### Exercise:
Retype, please, the listing from its opening line through the line that contains "Task: Open the About tab", both included, without the pictures.

### Data records:
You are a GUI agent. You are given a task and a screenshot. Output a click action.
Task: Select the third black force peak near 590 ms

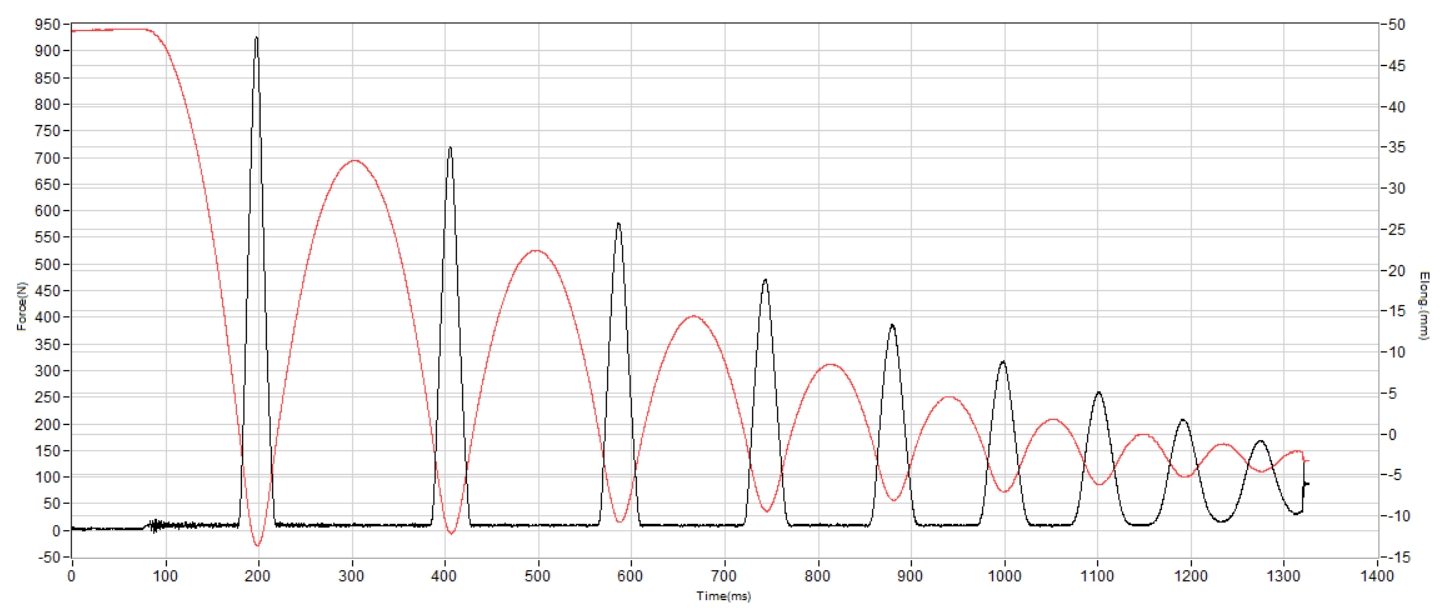pyautogui.click(x=618, y=225)
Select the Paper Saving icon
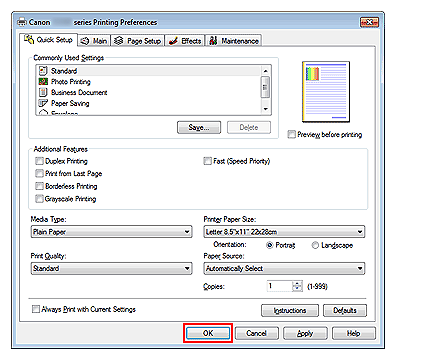Screen dimensions: 421x364 pyautogui.click(x=43, y=103)
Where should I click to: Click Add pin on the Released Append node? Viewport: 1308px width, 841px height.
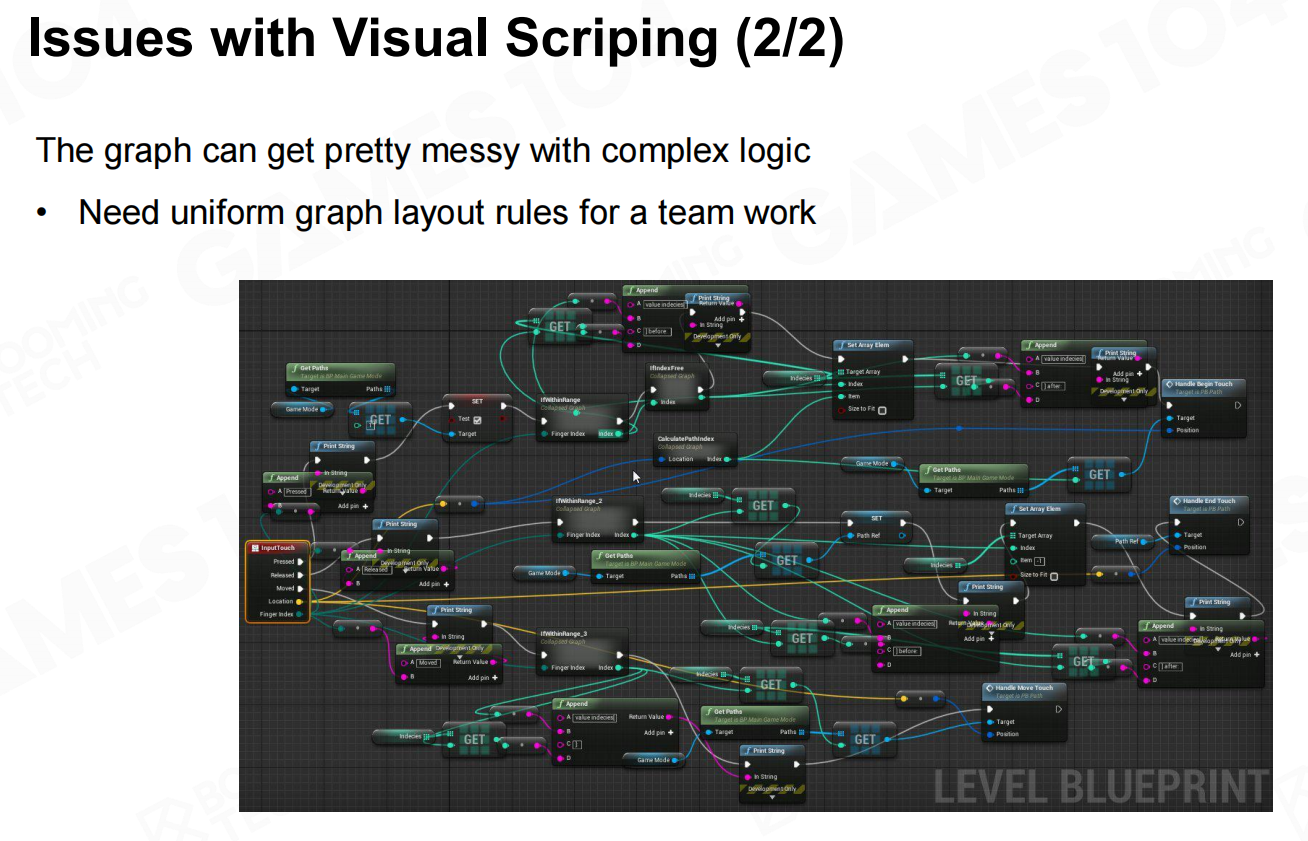tap(444, 584)
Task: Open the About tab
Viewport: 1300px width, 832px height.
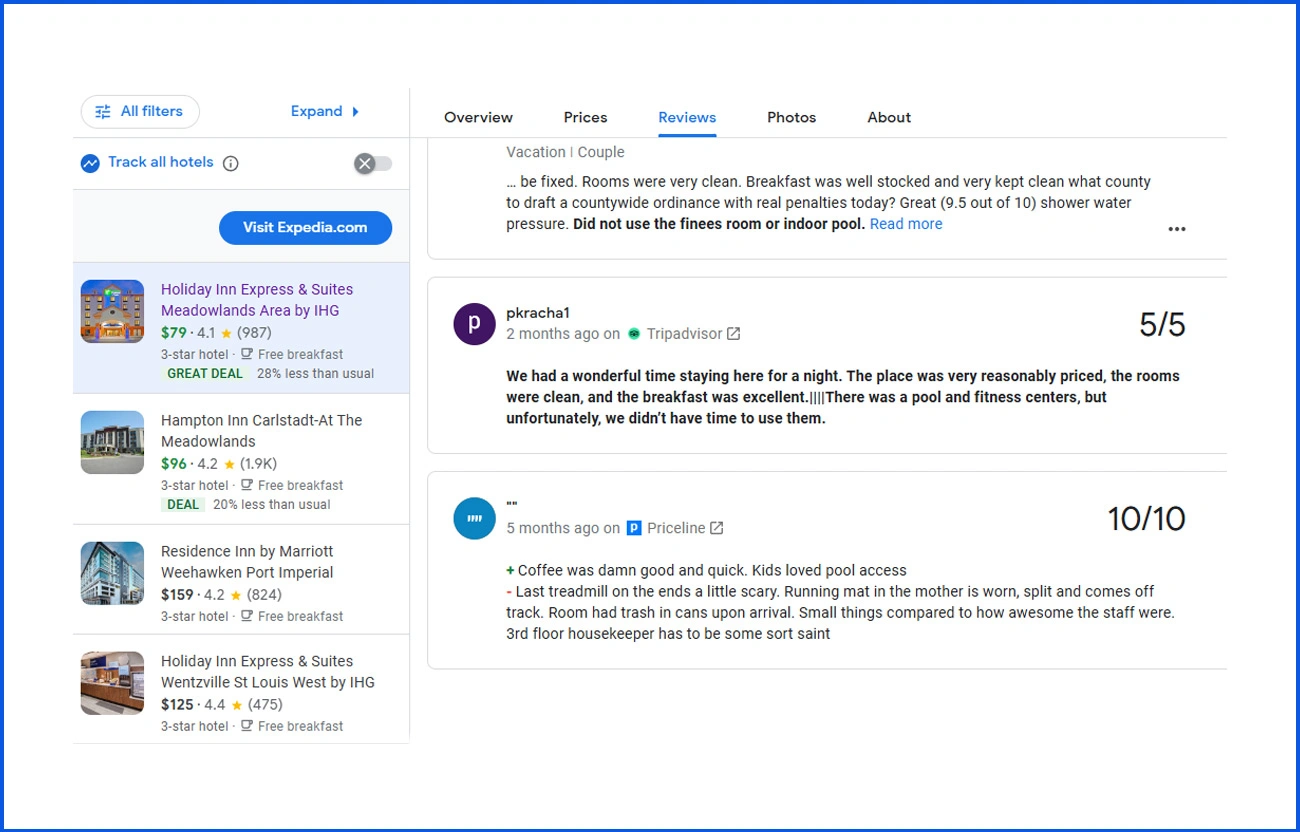Action: (x=888, y=117)
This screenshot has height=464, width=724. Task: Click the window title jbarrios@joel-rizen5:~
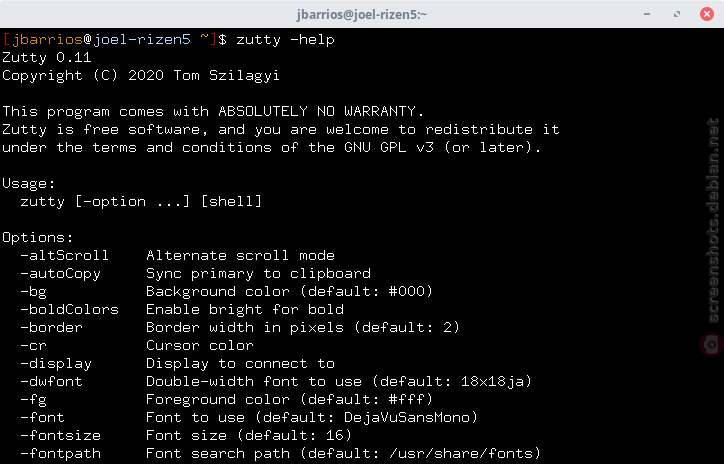point(362,14)
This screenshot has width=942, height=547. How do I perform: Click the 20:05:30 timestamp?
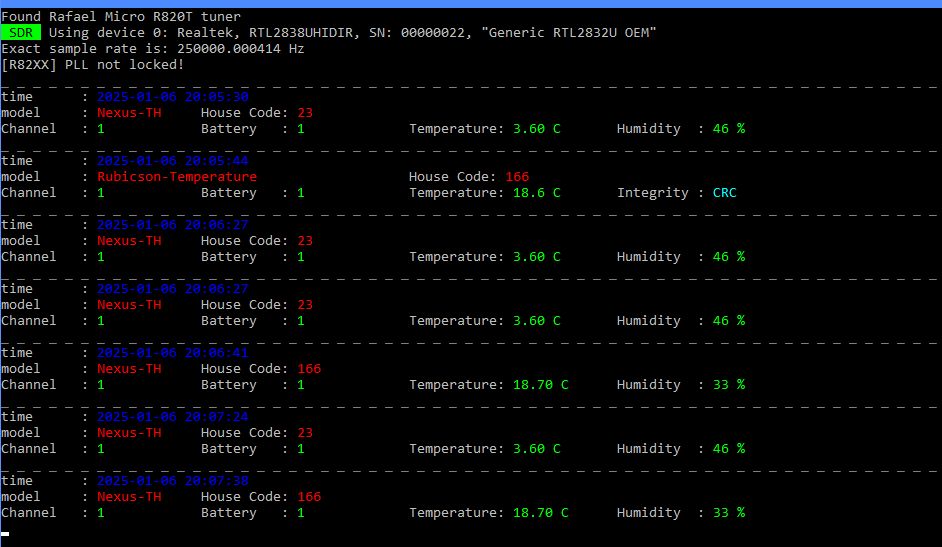[172, 97]
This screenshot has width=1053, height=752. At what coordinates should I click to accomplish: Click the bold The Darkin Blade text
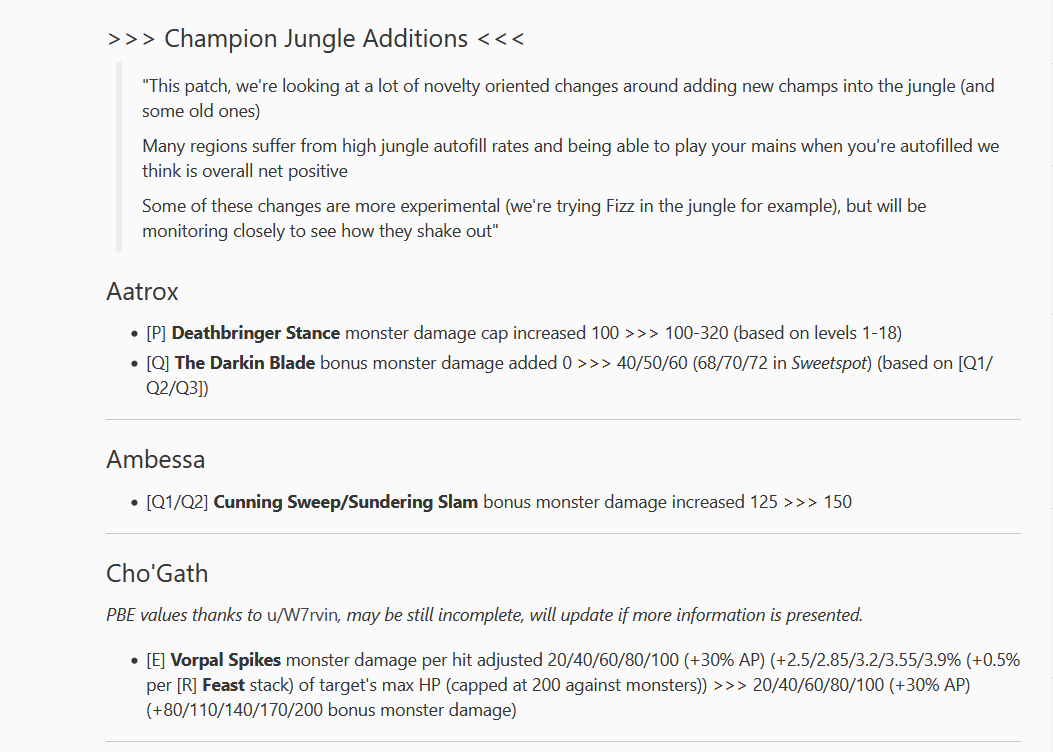[245, 363]
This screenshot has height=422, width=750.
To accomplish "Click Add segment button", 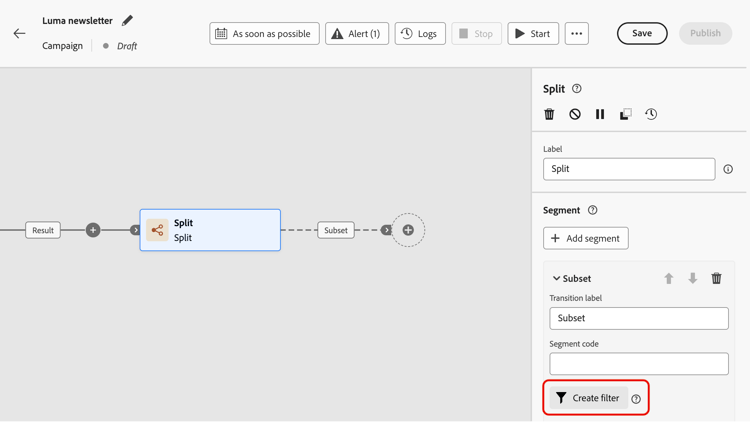I will point(586,238).
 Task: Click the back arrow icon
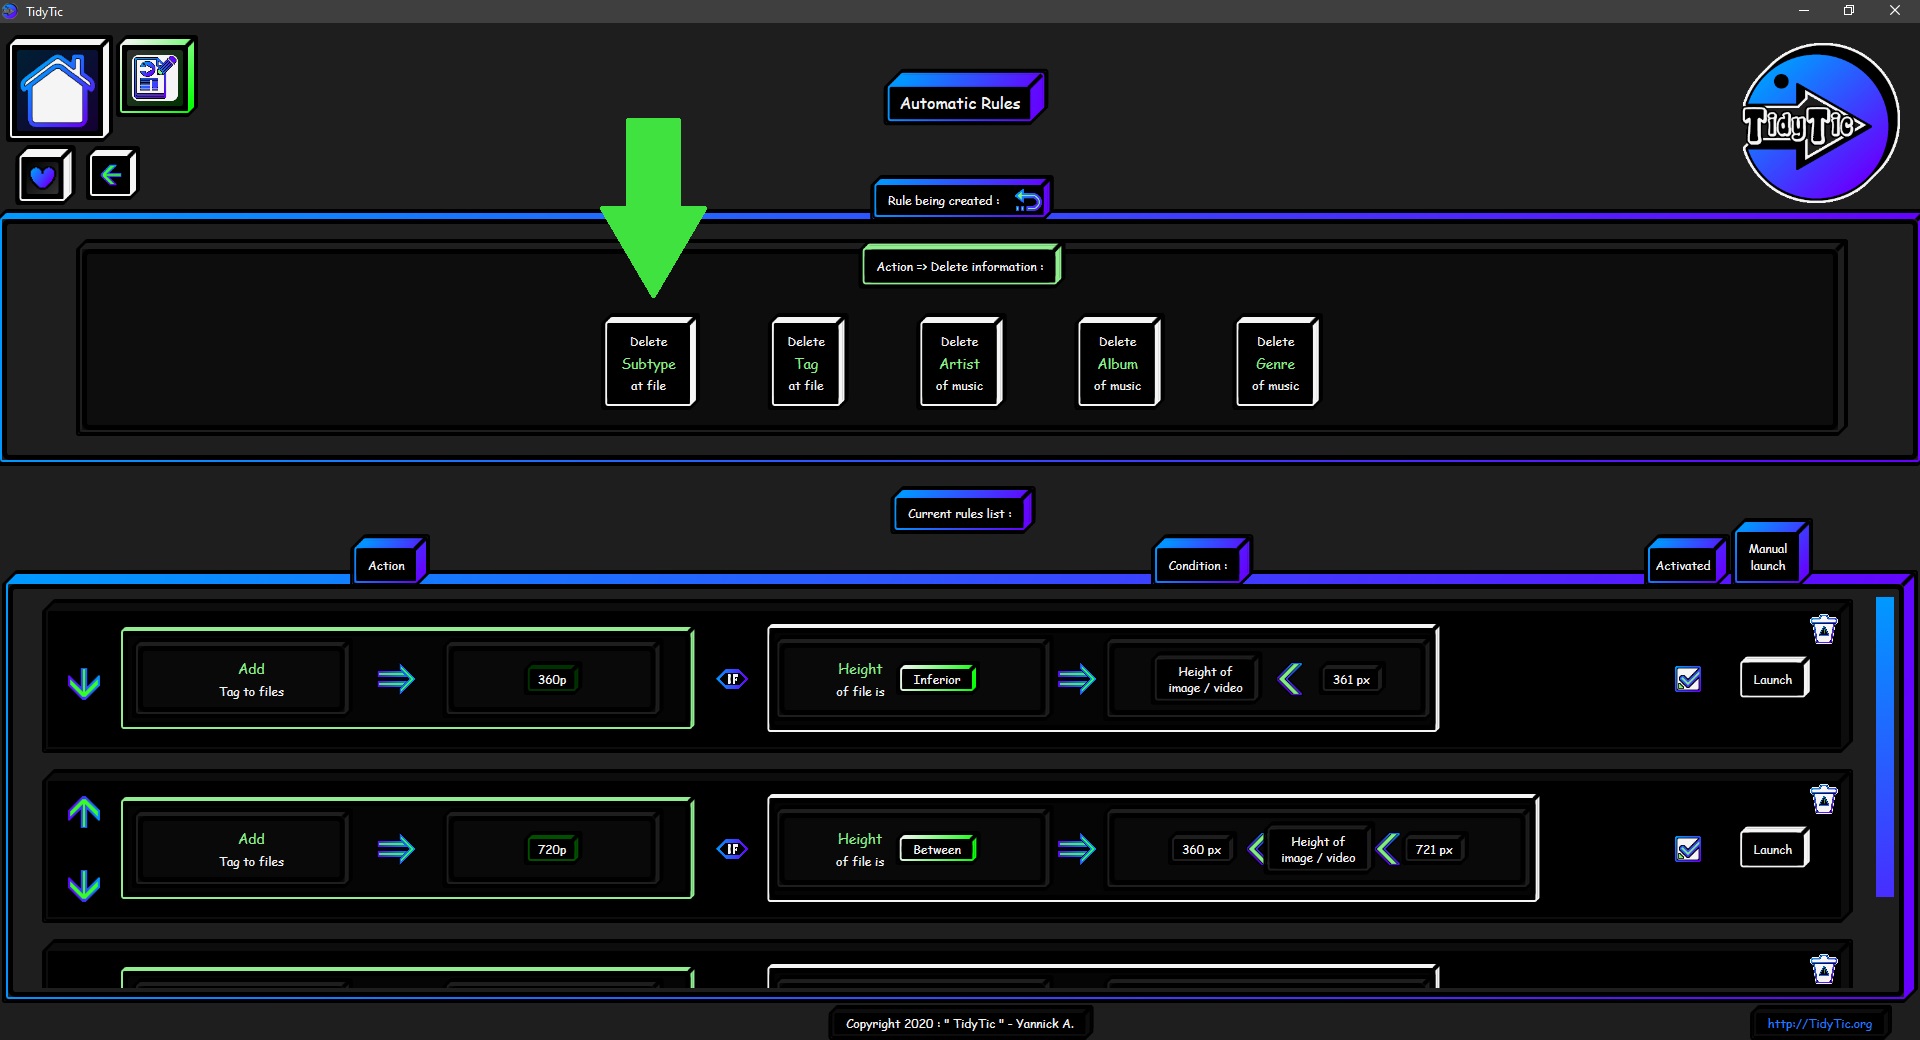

### Response area:
You are a GUI agent. You are given a task and a screenshot. Output a click action.
Task: Select the third black force peak near 590 ms

pyautogui.click(x=618, y=225)
Select the Paper Saving icon
Screen dimensions: 421x364 pyautogui.click(x=43, y=103)
Where should I click to: Click Add pin on the Released Append node? Viewport: 1308px width, 841px height.
tap(444, 584)
Task: Open the About tab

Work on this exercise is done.